How to Document PCI Compliance
Getting Started: Your PCI Compliance Roadmap
That compliance questionnaire from your payment processor looks intimidating, but here’s the truth: how to document PCI compliance is much simpler than you think for most small businesses. If you’re reading this because you just received a confusing email about “maintaining PCI DSS compliance” and have no idea where to start, you’re in the right place. We’ll walk you through exactly what you need to do, step by step.
The vast majority of small merchants can complete their PCI compliance in an afternoon with the right guidance. No expensive consultants, no complex security audits — just straightforward questions about how you handle credit card payments.
What Is PCI Compliance (In Plain English)
PCI DSS (Payment Card Industry Data Security Standard) is a set of security requirements that apply to anyone who accepts credit card payments. Think of it as basic security hygiene for handling customer payment information — requirements that help ensure card numbers don’t end up in the wrong hands.

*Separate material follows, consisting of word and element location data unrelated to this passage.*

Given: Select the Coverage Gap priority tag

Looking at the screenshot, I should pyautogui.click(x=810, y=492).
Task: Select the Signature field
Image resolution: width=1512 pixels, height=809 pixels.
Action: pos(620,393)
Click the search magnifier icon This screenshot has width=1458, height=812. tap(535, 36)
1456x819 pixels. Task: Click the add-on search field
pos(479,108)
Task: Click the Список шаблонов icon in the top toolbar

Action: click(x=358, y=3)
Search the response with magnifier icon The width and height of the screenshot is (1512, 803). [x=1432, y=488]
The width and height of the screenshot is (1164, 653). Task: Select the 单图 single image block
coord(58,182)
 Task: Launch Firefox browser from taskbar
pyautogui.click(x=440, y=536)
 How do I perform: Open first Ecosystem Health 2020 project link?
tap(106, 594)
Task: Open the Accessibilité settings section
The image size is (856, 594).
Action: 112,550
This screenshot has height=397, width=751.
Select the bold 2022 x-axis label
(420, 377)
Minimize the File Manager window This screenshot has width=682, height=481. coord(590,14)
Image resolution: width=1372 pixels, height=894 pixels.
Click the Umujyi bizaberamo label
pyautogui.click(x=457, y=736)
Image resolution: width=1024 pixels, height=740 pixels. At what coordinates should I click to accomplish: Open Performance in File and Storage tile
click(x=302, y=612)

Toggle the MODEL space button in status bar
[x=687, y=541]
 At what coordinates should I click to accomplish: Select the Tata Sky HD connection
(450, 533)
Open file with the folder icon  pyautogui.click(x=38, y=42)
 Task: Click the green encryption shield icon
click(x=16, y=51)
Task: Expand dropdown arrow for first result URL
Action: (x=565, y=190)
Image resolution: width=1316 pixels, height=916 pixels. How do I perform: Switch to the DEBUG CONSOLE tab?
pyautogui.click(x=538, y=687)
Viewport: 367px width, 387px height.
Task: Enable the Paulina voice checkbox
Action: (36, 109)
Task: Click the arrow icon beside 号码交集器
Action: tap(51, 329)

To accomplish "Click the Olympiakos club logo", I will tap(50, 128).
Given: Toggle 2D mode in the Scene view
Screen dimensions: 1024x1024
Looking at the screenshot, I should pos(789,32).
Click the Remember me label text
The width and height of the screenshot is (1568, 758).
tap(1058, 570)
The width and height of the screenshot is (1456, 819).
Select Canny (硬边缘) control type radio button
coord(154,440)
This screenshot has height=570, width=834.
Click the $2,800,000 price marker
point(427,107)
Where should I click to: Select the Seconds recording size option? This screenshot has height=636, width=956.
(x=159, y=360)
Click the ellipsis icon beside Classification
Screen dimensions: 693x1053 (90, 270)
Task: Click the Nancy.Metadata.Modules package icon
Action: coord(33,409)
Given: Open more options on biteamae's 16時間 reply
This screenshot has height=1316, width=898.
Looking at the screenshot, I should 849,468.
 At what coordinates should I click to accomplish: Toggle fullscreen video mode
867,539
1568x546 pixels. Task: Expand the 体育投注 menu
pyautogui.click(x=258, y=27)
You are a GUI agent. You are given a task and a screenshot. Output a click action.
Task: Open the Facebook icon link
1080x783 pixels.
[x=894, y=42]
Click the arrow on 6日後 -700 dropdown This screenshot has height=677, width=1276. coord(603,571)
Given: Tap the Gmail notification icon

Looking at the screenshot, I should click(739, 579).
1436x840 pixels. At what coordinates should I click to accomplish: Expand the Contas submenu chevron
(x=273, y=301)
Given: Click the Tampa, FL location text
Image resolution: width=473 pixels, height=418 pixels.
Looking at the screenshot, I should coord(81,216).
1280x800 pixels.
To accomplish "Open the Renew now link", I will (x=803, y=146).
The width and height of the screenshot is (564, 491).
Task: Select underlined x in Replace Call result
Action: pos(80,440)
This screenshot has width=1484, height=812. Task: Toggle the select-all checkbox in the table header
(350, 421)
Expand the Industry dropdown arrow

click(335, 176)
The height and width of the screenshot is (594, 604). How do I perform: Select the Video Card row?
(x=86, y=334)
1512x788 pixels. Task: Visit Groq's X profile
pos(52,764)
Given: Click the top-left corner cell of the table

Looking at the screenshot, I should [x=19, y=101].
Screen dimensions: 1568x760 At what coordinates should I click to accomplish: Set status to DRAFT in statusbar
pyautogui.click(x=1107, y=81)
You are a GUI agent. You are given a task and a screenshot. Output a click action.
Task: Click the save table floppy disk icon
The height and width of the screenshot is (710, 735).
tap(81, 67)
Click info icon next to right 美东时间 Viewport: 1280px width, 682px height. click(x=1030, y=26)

The major card brands (Visa, Mastercard, American Express, and Discover) created these standards through the PCI Security Standards Council. But they don’t enforce compliance directly. Instead, your acquirer (the bank that processes your card payments) or payment processor handles enforcement. That’s who sent you the compliance questionnaire.
Here’s what happens if you ignore that questionnaire:
- Your payment processor can fine you (typically $25-$100 per month for non-compliance)
- If there’s a data breach, you’re liable for fraud losses and forensic investigation costs
- In extreme cases, you could lose the ability to accept credit cards entirely
The good news? Most small businesses qualify for the simplest compliance requirements. You’re not held to the same standards as Amazon or Walmart. The process is designed to scale with your risk level.
Do You Need to Be PCI Compliant?
Simple answer: If you accept credit cards in any form, yes.
It doesn’t matter if you:
- Only process a few transactions per month
- Use a simple card reader
- Never touch the actual card numbers yourself
- Only accept payments through PayPal or Square
If credit cards are a payment option for your customers, PCI compliance applies to you.
Your merchant level determines how much documentation you need. Most small businesses are Level 4 merchants (processing fewer than 20,000 e-commerce transactions or up to 1 million total transactions annually). This means you can self-assess your compliance using a simplified questionnaire called an SAQ (Self-Assessment Questionnaire).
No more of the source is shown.